### Action item
Starting at the line with "You are a GUI", copy each line through the last one below exactly as written, without any pictures.

Segment Open

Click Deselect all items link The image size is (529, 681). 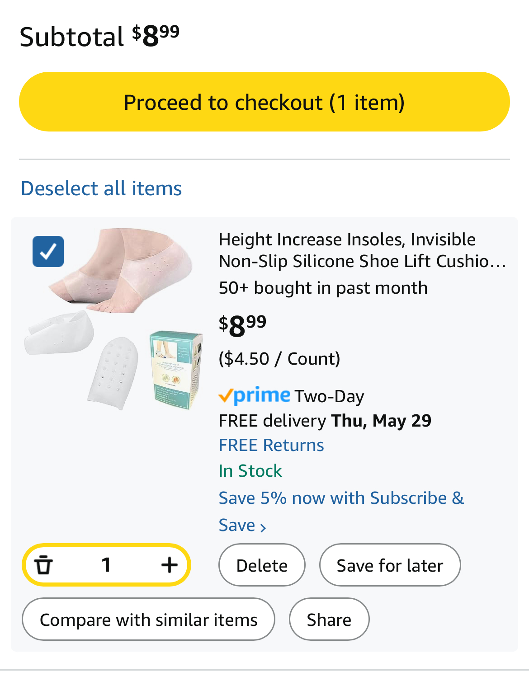pyautogui.click(x=101, y=188)
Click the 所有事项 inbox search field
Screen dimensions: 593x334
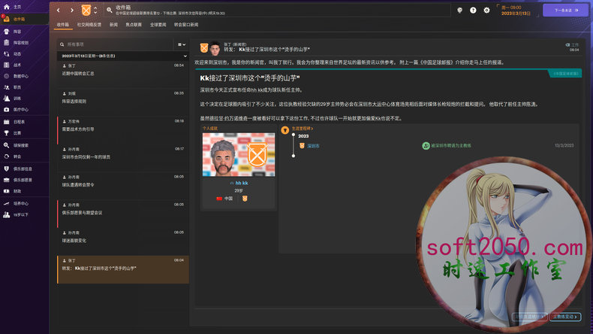tap(114, 45)
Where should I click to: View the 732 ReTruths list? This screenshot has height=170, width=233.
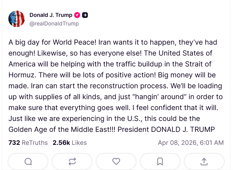point(28,142)
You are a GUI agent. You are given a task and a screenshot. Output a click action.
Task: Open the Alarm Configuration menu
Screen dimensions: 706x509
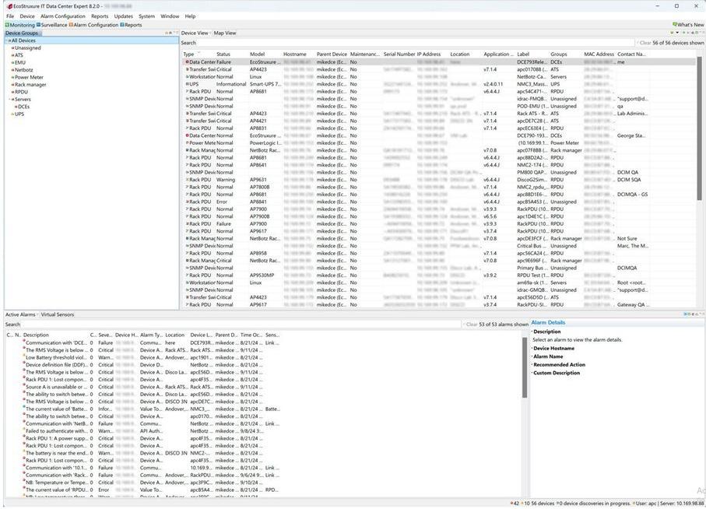coord(62,16)
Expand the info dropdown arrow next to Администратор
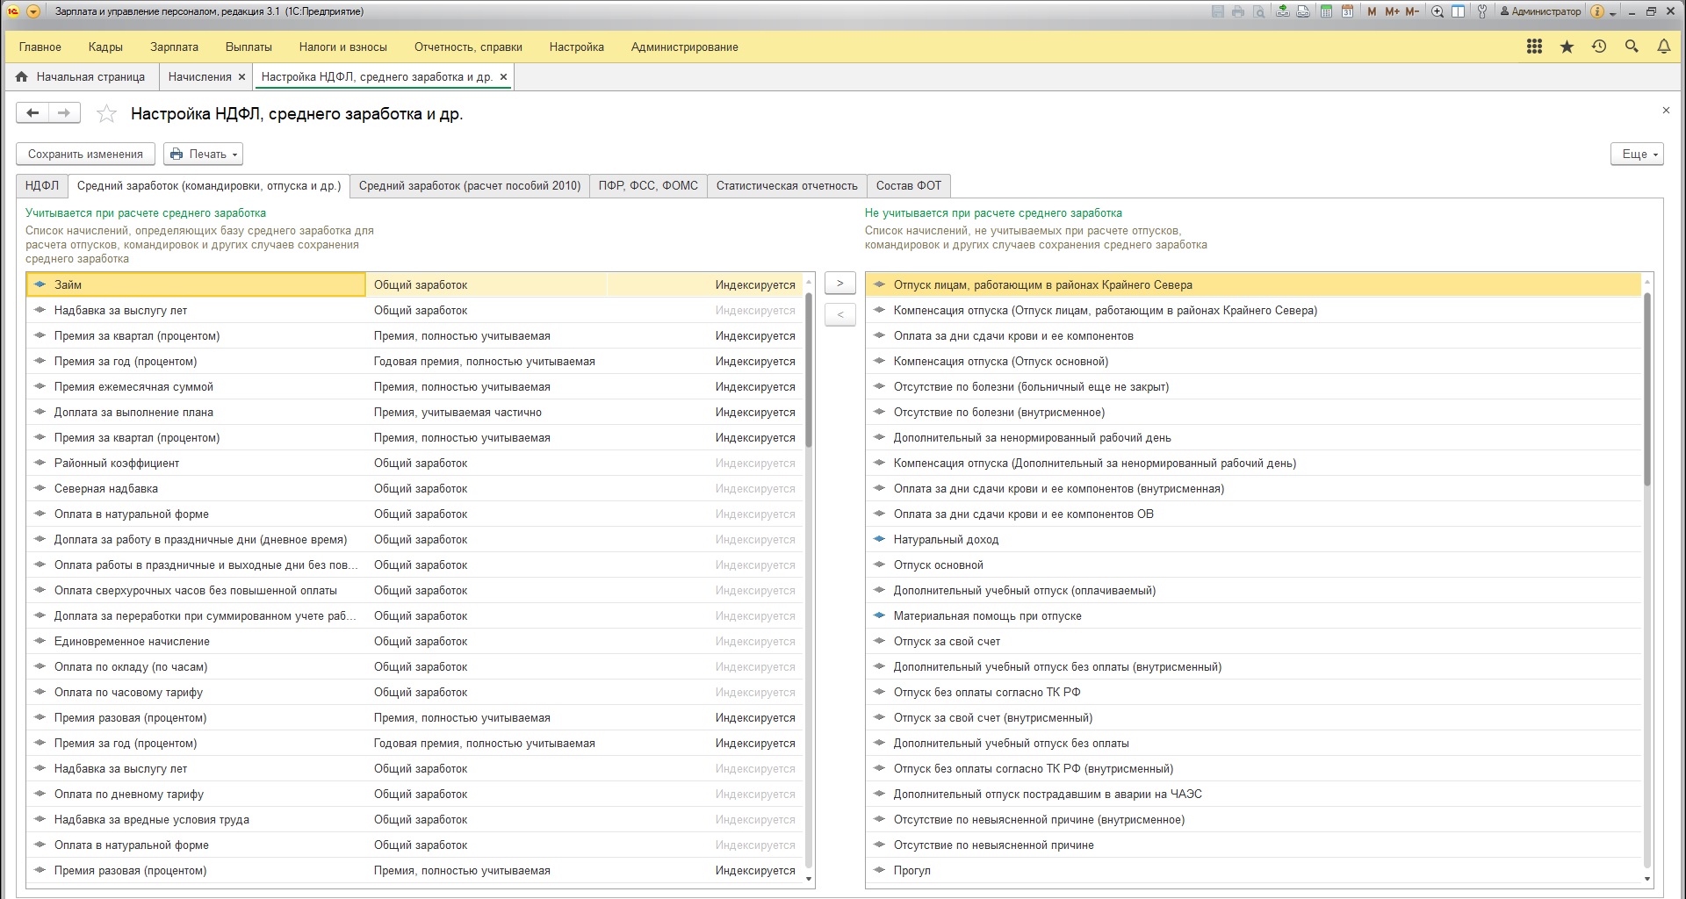The width and height of the screenshot is (1686, 899). point(1613,13)
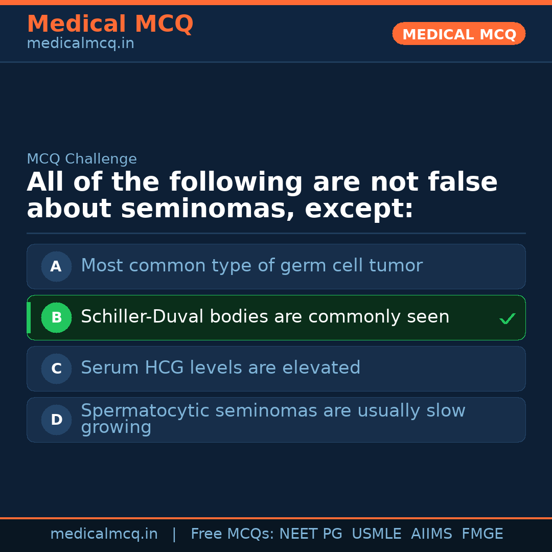The width and height of the screenshot is (552, 552).
Task: Click the circled letter D badge
Action: (56, 420)
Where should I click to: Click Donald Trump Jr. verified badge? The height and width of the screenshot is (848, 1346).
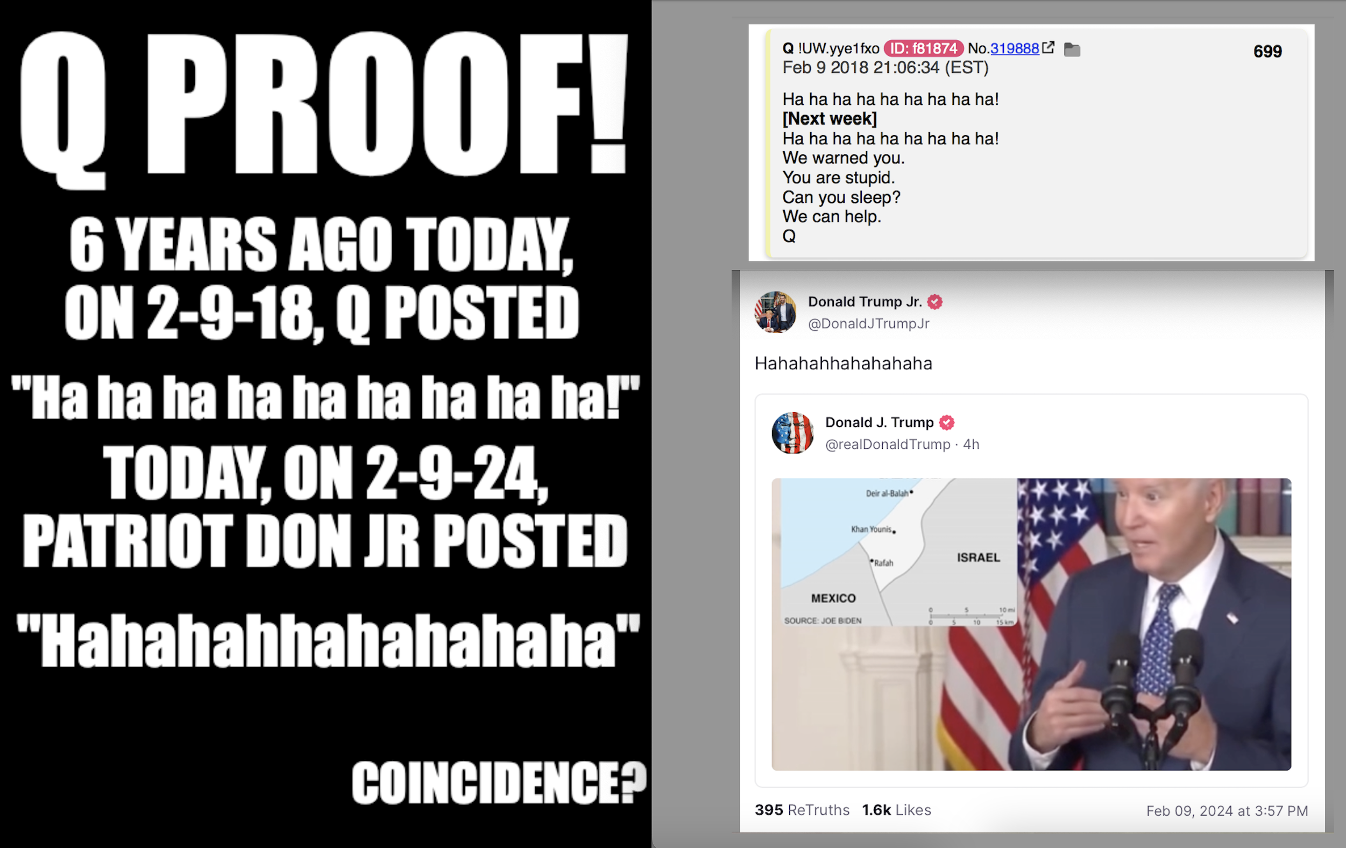tap(935, 302)
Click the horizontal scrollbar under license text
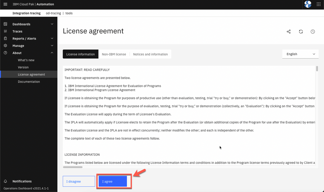 coord(73,167)
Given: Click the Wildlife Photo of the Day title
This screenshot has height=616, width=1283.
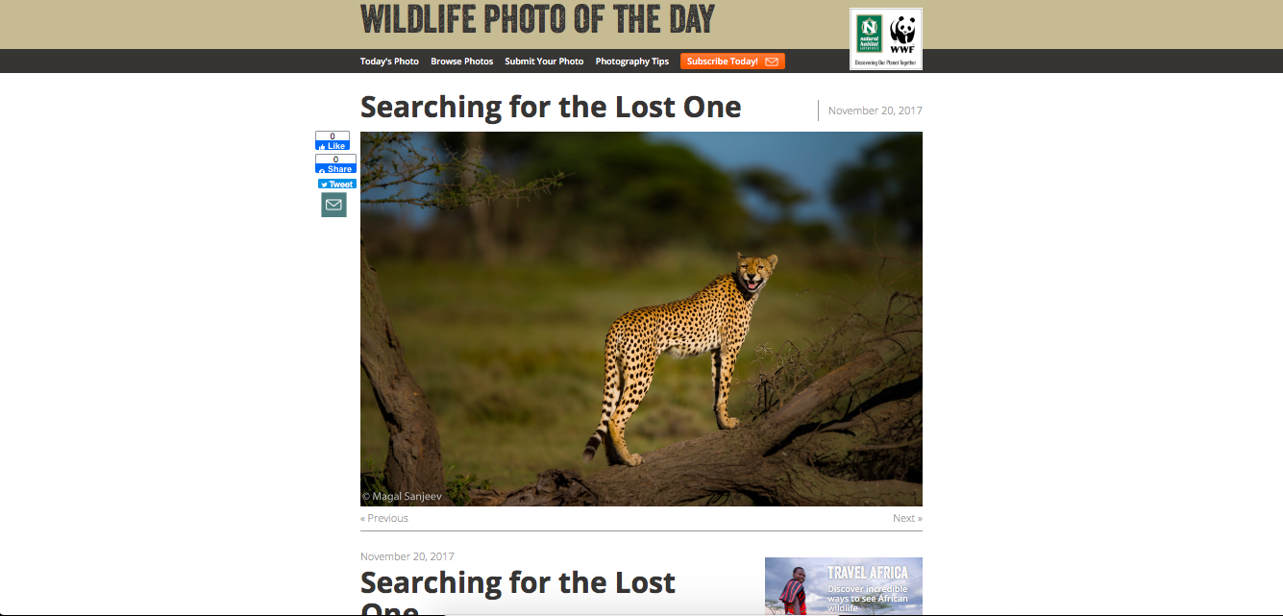Looking at the screenshot, I should point(537,19).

Segment Closed

### Response to this exercise
You are a GUI agent. You are given a task and a screenshot. Output a click action.
Task: Open the Alarm Configuration menu
Screen dimensions: 706x509
coord(62,16)
Expand the info dropdown arrow next to Администратор
The width and height of the screenshot is (1686, 899). point(1613,13)
The width and height of the screenshot is (552, 552).
Task: Click the circled letter D badge
Action: (56, 420)
Where should I click to: Click Donald Trump Jr. verified badge? The height and width of the screenshot is (848, 1346).
tap(935, 302)
Click the horizontal scrollbar under license text
 coord(73,167)
Given: Click the Wildlife Photo of the Day title
This screenshot has height=616, width=1283.
Looking at the screenshot, I should point(537,19).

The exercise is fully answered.